Then there’s the fact that so few kids actually walk to school. Yes, some do - but have you ever driven past a village primary school at kicking-out time? It’s like watching Top Gear on steroids. 

School buildings have radiators and underfloor heating. Which is a long way from the concrete prefab classrooms of my day when a stinking fuming coal stove heated the teacher and no one else. 

When we got home to the council estate, the Cornish Unit we lived in was even worse. I have spent nights in minus 40c temperatures in the Yukon that were more comfortable. 

Even the most basic homemade log-cabin has more potential to be warm than a Cornish Unit. The only upside was the beauty of the ice-flowers that would grow on the inside of the windows. 

My father’s theory was that these ugly, inefficient, buildings had been specially designed to make staying at home so undesirable, the working classes would always be keen to swap a cold bed for a warmer coalface. 

Because poverty came as part of the equation, there wasn’t much joy to be had once you’d suffered frostbite after school by sledging down the West Somerset pistes on empty fertiliser bags. One cheap and attainable pleasure was to collect the picture cards that came inside a box of PG Tips - and these would give an imaginative child glimpses of a world where icicles didn’t exist.
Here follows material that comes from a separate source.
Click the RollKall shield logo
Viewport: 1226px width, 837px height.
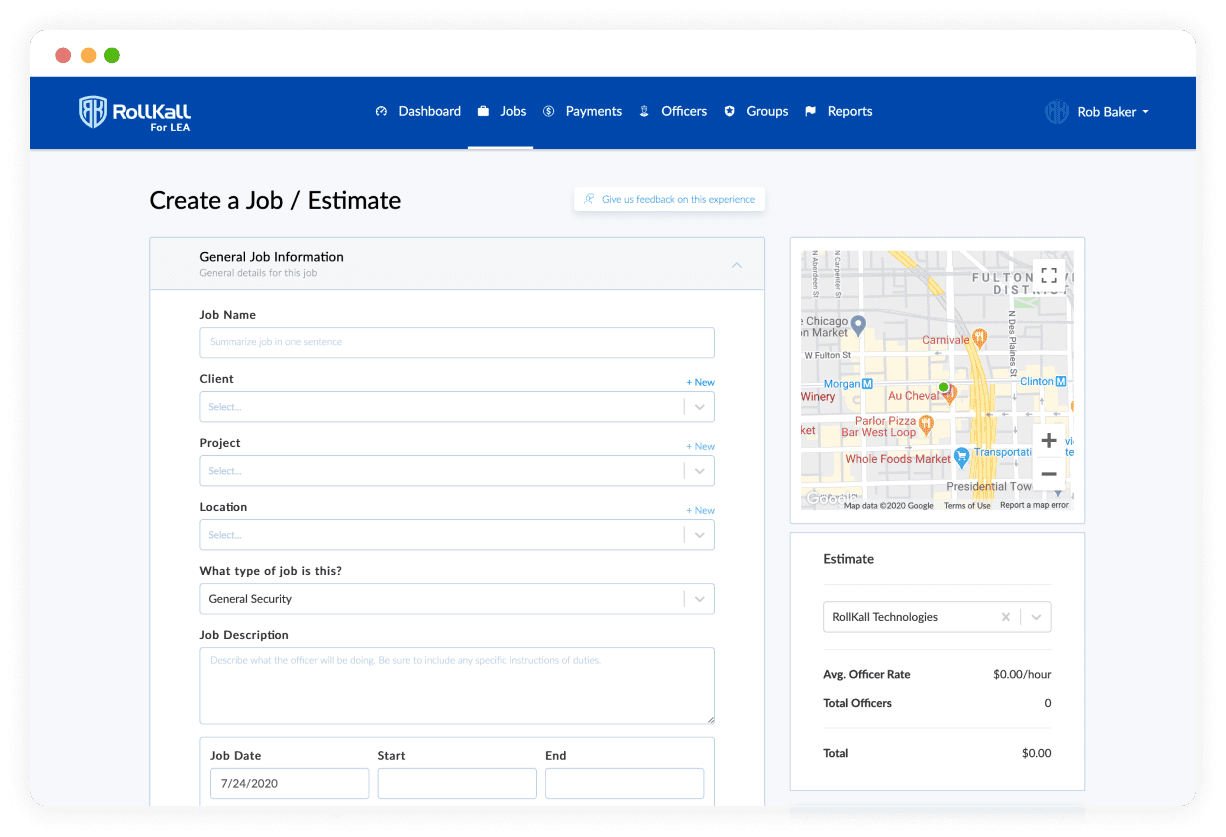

I still have an album entitled something like Tropical Birds of South East Asia.

So you’d dream. And dream and dream. That one day you might go to a hot place where Birds of Paradise flaunted their technicolour stuff.  

It took me decades, but the first time I ended up in such a place I spent hours pinching myself long and hard to make sure I really was lying on my back in a blood-warm sea looking up at frigate birds cruising through the wafting palms. 

Me. A council house kid from an area that’s just been named one of the worst in the UK when it comes to upward mobility (whatever that means), cheating winter by swanning about in some tropical paradise… 

It’s been an annual mission ever since. 

But then, as that novelty began to wear thin, I realised that - whether I like it or not - I truly am a creature of the wind-whipped West Country moors. Put me on the most beautiful Caribbean island imaginable and within a month I’d be feeling homesick for the big black skies of winter lording it over stark landscapes hunkered down for the chill.  

I’d miss the strange distant soughing among the trees up on the ridge, and the laughter of the flocks of long tailed tits that scour this valley in December. I’d miss the crystal-clear light you get when the sun is so low and the glow from the logs on the fire. 

I’d miss the closing of the curtains and the December darkness that throws into great relief those very first gleams of of change when the Earth spins and begins that long long journey back to summer.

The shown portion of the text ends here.